* _Collected data_:
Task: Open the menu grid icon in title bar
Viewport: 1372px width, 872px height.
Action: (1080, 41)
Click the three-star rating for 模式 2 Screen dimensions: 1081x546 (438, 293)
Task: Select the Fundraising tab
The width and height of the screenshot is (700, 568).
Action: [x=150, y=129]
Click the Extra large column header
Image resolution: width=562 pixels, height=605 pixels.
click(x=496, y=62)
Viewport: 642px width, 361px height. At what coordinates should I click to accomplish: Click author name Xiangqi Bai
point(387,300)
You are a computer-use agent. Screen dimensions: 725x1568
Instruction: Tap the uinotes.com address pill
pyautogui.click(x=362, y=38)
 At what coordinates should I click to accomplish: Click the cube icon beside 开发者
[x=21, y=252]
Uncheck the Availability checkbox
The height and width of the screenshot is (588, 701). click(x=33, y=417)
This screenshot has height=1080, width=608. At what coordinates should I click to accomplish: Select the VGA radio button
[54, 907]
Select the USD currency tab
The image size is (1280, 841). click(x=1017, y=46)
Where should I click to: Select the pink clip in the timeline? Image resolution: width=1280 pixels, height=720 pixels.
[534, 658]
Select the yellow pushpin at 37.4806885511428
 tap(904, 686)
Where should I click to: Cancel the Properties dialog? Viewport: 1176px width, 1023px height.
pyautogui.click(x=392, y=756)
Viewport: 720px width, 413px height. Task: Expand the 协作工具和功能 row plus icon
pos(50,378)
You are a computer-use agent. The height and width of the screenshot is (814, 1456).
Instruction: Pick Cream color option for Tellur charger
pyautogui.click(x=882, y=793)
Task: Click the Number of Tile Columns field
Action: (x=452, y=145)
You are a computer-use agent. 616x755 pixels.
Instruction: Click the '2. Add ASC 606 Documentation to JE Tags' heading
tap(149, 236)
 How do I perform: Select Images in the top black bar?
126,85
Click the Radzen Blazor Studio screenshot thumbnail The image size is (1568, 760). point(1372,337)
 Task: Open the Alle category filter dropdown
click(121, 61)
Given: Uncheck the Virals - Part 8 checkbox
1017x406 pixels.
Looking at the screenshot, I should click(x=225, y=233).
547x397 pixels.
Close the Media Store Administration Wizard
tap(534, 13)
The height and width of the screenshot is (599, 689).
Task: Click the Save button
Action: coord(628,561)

* _Work order_: From the entries above, list each line with "agent" in it.

* _Solution to the exercise_:
You are a computer-use agent. Screen dimensions: 725x1568
You are a computer-use agent. The height and width of the screenshot is (814, 1456).
You are a computer-use agent. 616x755 pixels.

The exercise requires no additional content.